Recommend: Yes.
Books with long titles talk a big game. A recent example that couldn’t live up to its syllable-overload excitement was Nostalgia Has Ruined My Life. Today a woman went mad in the supermarket is a totally different ball game. It is sassy and in control. It is surprising and fresh. Nearly every story in this collection is worthy of note.
I’ll start with the namesake first story, Today a Woman Went Mad in the Supermarket. A killer title for both the collection and the specific story. It evokes instantly a distrust in the domestic. What could be more routine than a trip to a supermarket? If you can’t hold yourself together in a supermarket, how dire must your grip on sanity be?
The writing style is easy to read. Scenes are clearly rendered, and the plot of each story is remarkably simple. Most stories occur within a ringfenced time in a person’s life, maybe a few days, maybe an afternoon. For example, in this story, our narrator (unnamed and unimportant) has an interaction with a woman in a fragile state in an aisle of a supermarket.
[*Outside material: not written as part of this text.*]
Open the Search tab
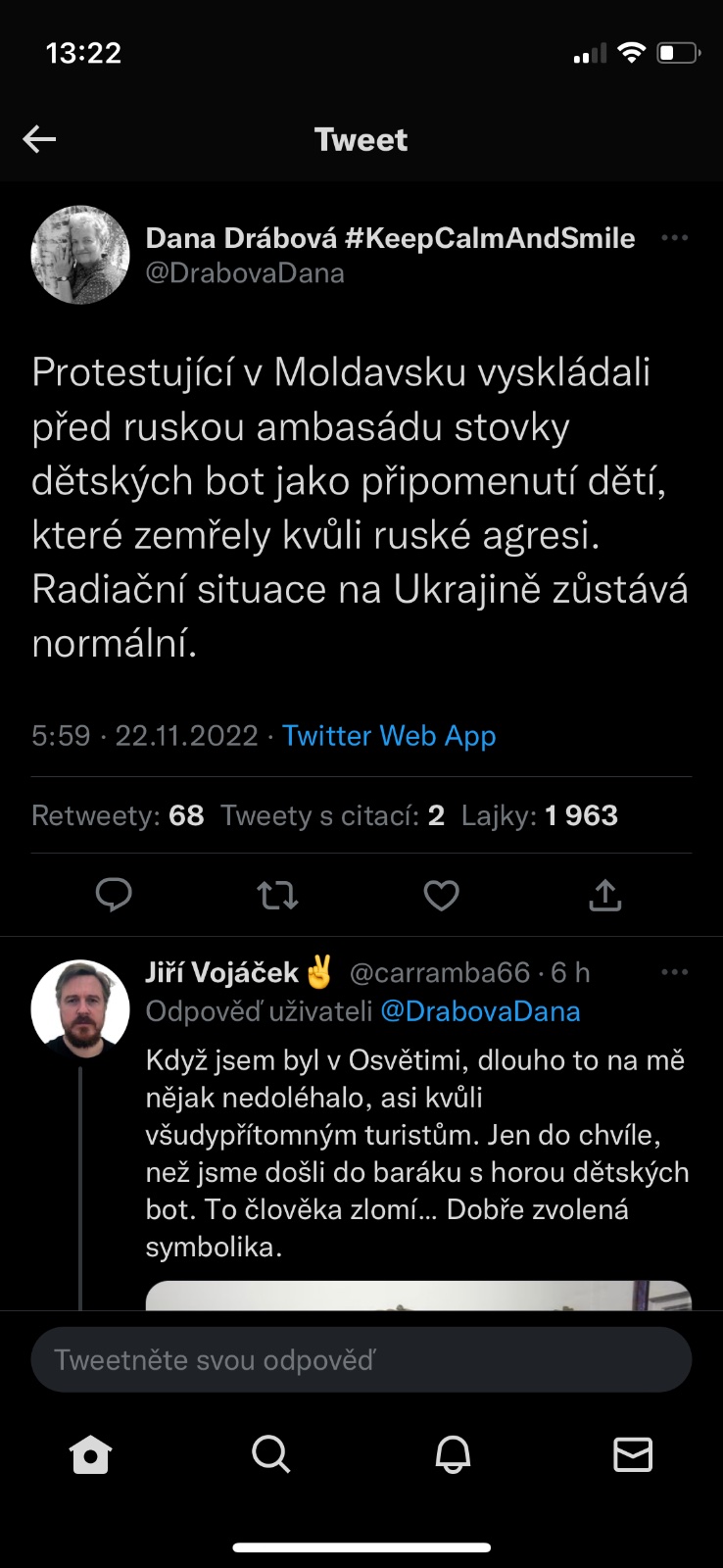 [x=270, y=1455]
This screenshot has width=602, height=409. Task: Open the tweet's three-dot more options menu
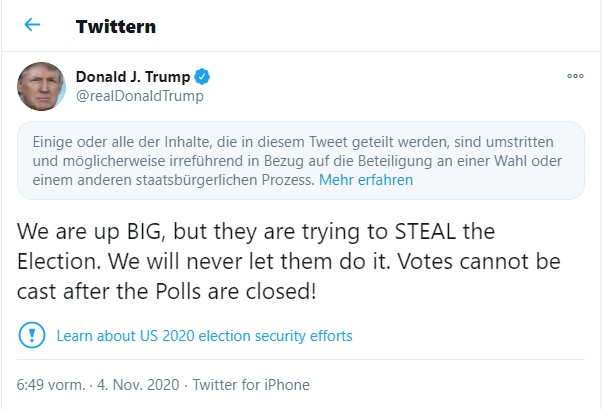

Nevertheless, this woman did not go trundling her cart through the ordered chaos. She stood transfixed, as if caught in some great thought. She was blocking the aisle.
“Excuse me,” I said tentatively, hesitant and self-protective as only a woman expecting her first child can be. “Pardon me, could I just get through?”
She turned slowly, and the two small children clinging to her skirt held on and tightened the cloth across her hips. Only what she said then stopped me from clearing my throat and asking again if she would move and let me through.
She gripped the handle of her empty cart and said, “There is no end to it.” It was spoken so simply and undramatically, but with such honest conviction that for a moment I thought she was referring to the aisle of the supermarket. Perhaps it was blocked ahead of us, and she couldn’t move up farther. But then she said, “I have tried and I have tried, and there is no end to it. Ask Harold, ask anybody, ask my mother.”
I admire how Wolitzer has given us the insufferable nature of this narrator so succinctly (“hesitant and self-protective as only a woman expecting her first child can be”). We start with the narrator, pregnant and naïve. And we witness that narrator judging the lady in the aisle, becoming increasingly impatient with her (“Excuse me,”; “Pardon me, could I just get through?”; asking again if she would move and let me through). The narrator is pregnant and the woman who ‘went mad in the supermarket’ is implied to be in such a state due to her children. The parallels between the two are not a coincidence. The narrator might not realise it but we do: she is looking at a future she does not recognise but will surely, inevitably, succumb to.
There’s an added edge of interest as Howard and his ‘mad’ wife are central to many of the stories. It’s hard to explain the links in the stories though. It’s not like a Brett Easton Ellis novel where characters reappear in different contexts almost as a reference to how irrelevant they are: we spend thirty pages with one character only to have that character mentioned in passing and never again in another chapter. It’s also not like a Jennifer Egan novel where characters, often only loosely connected, are interwoven into each other’s stories as a way of building out that world. I think these really are independent stories from the life of Howard and Paulie. The stories do not build to a greater whole – they are each standalone.
Why then follow the same married couple throughout most of the collection? One benefit is that we are familiar with them. We don’t have to relearn their contexts in each new story. Sometimes I do find the constant changing of narrative disorientating in short stories where each one is totally unconnected to the last.
When I stopped trying to understand how one story influences the stories that came before, I could relax into this collection more. It felt a bit like looking through an old photo album of a married couple. Many photos have recurring settings, but they are not organised to tell a grand narrative. They are little snippets to be enjoyed individually.
There was another standout for me titled The Sex Maniac. Again, the title is a hook. And again, the story proves to be an entirely satisfactory catch. Is this not one of the greatest starts to a short story? Who wouldn’t want to read on?
Everybody said that there was a sex maniac loose in the complex and I thought – it’s about time. It had been a long asexual winter.
I loved nearly all these stories. I would happily re-read them. Their strength is just in the telling of the story. In modern short stories, often there is a big reveal at the end that changes your opinion of the story you thought you were reading. There is none of that tricksiness here, and in fact the endings fall pretty flat. Wolitzer can be tongue in cheek but it is done through her characterisation rather than any ‘meta’ narrative structure. I don’t see that as a limitation – it just has a different impact on me. Instead of enjoyable and jaw-dropping, as a Joan Didion chapter opening might be, the writing is enjoyable and familiar.
The one exception is the final story. All of the other stories were written in the 60s and 70s. This final story, The Great Escape, was written in 2020 and is based in COVID times. Is there anything more tedious than old people talking about COVID? Tessa Hadly fell into this trap too with her final story in After the Funeral. What happened in COVID times should stay there. If I have to hear once more about an investment banker’s child ‘missing out’ on their international travel year during COVID…
Supermarkets, domestic frustrations and family are commonplace in our daily life. Skilled writing, less so. How pleasing to have them all at once.